Dataset entries:
————————

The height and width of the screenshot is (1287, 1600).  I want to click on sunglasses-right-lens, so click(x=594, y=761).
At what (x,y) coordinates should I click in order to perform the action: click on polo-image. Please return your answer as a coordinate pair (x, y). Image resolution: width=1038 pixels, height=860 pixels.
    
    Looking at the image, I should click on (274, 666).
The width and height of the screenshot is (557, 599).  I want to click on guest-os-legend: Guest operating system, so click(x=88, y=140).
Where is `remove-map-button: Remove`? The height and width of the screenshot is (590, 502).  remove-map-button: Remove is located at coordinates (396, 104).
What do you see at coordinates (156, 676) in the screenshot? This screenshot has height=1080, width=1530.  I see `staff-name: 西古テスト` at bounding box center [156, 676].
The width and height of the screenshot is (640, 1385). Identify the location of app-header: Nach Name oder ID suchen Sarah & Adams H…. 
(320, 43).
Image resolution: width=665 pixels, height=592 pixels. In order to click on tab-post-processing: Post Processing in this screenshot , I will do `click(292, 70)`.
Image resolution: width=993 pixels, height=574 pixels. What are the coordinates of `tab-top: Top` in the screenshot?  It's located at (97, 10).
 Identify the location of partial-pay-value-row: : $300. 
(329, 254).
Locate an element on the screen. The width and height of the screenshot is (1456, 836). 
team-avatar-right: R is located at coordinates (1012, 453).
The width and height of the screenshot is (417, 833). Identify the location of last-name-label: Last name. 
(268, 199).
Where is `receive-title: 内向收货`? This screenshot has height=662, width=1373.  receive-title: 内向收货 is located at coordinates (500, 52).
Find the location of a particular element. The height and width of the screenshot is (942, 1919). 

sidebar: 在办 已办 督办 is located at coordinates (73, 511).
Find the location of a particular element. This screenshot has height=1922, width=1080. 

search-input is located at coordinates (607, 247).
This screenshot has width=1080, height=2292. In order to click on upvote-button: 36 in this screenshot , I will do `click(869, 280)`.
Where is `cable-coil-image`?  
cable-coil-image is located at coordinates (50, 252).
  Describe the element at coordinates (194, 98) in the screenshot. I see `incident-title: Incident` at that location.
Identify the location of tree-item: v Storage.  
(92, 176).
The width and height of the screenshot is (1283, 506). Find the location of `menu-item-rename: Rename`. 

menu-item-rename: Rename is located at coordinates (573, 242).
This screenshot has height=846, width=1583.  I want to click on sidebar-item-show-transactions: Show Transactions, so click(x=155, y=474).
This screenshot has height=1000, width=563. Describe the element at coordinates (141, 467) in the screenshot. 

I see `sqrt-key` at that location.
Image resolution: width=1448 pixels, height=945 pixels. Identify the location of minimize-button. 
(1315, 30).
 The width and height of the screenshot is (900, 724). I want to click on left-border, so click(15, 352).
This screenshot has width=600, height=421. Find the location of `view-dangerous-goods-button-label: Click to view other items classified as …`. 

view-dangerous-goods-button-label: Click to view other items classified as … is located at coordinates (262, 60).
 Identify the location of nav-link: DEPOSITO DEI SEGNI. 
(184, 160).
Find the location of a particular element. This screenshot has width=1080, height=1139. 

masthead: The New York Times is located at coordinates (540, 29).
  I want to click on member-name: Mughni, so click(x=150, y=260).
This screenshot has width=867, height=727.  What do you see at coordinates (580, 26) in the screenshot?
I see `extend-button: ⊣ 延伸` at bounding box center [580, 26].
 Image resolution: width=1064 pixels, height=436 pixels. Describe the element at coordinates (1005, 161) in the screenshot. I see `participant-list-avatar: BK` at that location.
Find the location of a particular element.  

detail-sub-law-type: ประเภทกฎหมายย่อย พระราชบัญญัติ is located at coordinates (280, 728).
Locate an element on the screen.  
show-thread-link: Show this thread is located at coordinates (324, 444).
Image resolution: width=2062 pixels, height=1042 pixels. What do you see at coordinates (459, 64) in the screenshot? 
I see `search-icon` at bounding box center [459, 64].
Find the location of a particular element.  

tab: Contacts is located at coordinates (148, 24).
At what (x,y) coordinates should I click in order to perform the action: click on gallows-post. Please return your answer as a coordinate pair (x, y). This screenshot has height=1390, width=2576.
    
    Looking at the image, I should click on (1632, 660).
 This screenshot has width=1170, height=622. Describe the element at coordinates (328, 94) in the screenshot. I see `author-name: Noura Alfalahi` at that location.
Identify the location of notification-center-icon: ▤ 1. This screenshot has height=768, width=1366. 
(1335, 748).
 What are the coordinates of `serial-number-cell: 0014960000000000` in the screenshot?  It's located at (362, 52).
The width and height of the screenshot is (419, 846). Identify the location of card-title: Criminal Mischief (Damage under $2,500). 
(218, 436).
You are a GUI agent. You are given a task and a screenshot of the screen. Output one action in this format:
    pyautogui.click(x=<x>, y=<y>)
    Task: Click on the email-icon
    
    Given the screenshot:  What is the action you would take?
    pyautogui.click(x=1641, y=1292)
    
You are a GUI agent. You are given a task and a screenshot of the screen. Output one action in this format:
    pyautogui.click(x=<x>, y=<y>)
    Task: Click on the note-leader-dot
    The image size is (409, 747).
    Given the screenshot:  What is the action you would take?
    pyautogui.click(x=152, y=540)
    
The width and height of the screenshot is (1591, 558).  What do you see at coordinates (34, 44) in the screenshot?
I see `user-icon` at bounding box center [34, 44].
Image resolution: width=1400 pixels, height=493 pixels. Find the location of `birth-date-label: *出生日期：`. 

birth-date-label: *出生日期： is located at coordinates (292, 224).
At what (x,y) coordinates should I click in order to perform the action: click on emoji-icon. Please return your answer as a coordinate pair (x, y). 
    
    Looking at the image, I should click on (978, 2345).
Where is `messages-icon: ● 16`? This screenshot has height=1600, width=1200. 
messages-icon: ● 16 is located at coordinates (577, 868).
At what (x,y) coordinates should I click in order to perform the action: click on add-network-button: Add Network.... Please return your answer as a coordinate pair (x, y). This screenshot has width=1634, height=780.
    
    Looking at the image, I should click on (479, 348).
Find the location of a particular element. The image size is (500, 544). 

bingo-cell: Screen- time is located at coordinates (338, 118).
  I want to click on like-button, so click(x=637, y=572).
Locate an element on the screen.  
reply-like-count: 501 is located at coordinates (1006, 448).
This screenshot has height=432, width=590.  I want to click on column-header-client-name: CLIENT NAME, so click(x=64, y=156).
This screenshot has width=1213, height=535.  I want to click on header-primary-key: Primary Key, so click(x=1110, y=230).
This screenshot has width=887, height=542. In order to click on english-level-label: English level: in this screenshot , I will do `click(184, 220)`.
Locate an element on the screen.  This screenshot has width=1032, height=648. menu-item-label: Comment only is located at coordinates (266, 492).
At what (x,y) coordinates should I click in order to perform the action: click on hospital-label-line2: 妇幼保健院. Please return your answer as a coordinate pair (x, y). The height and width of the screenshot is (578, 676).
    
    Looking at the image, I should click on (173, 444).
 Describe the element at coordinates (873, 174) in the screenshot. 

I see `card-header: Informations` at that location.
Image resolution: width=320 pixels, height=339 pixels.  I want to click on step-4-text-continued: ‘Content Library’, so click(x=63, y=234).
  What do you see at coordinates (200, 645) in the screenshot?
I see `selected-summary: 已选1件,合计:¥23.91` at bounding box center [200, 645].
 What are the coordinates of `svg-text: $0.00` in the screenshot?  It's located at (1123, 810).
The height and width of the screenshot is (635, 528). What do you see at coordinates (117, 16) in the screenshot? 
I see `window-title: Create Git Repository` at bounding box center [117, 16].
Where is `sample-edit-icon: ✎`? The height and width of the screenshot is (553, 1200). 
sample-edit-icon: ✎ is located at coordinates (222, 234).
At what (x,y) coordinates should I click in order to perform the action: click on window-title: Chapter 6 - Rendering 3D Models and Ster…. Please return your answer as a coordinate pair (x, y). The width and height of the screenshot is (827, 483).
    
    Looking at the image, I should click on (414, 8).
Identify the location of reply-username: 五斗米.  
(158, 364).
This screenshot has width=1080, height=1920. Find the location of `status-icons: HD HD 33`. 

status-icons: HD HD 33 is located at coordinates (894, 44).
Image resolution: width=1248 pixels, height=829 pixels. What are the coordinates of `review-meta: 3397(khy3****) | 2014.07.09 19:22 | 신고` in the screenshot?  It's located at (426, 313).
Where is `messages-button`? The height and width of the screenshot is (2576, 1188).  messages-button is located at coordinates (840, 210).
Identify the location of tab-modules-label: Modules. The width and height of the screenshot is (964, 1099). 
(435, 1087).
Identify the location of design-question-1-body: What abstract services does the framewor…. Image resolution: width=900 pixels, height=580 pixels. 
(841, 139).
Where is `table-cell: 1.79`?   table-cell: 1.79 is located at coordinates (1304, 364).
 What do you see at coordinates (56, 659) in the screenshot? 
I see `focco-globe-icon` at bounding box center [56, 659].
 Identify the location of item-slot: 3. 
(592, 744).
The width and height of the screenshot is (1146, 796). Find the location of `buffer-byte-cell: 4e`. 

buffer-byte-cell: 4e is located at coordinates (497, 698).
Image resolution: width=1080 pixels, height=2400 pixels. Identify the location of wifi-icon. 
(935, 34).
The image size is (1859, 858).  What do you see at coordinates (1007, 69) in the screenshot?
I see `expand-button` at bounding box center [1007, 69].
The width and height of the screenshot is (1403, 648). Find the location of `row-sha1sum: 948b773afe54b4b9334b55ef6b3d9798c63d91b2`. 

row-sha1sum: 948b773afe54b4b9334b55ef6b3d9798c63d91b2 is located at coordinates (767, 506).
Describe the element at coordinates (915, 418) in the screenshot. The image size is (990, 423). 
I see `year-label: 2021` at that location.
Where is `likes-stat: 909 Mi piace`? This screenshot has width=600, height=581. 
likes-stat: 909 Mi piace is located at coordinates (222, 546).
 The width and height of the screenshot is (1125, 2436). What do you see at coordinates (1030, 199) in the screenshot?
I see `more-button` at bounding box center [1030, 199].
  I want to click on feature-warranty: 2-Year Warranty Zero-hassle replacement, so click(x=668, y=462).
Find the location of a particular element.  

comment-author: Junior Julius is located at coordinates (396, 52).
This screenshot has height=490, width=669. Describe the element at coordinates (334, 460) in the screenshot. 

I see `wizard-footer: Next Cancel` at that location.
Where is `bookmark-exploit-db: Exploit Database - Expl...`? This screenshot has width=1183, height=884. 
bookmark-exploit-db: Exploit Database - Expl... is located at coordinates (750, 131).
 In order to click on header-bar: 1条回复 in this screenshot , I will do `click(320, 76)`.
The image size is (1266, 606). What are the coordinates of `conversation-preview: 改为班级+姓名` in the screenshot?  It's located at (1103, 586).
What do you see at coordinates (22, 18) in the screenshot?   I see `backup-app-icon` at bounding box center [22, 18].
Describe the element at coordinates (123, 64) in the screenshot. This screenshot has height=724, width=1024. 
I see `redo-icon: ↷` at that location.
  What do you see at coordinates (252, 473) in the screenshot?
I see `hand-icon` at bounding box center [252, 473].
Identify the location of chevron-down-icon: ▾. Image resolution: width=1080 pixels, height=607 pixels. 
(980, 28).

————————

• REQUIRED ACTION: Print the entries again exactly as they appear, starting at the line that contains "The width and height of the screenshot is (417, 833)." and stopping after the line that contains "This screenshot has height=846, width=1583.".

• TASK RESPONSE:
The width and height of the screenshot is (417, 833). Identify the location of last-name-label: Last name. 
(268, 199).
Where is `receive-title: 内向收货`? This screenshot has height=662, width=1373.  receive-title: 内向收货 is located at coordinates (500, 52).
Find the location of a particular element. The height and width of the screenshot is (942, 1919). 

sidebar: 在办 已办 督办 is located at coordinates (73, 511).
Find the location of a particular element. This screenshot has height=1922, width=1080. 

search-input is located at coordinates (607, 247).
This screenshot has width=1080, height=2292. In order to click on upvote-button: 36 in this screenshot , I will do `click(869, 280)`.
Where is `cable-coil-image`?  
cable-coil-image is located at coordinates (50, 252).
  Describe the element at coordinates (194, 98) in the screenshot. I see `incident-title: Incident` at that location.
Identify the location of tree-item: v Storage.  
(92, 176).
The width and height of the screenshot is (1283, 506). Find the location of `menu-item-rename: Rename`. 

menu-item-rename: Rename is located at coordinates (573, 242).
This screenshot has height=846, width=1583.  I want to click on sidebar-item-show-transactions: Show Transactions, so click(x=155, y=474).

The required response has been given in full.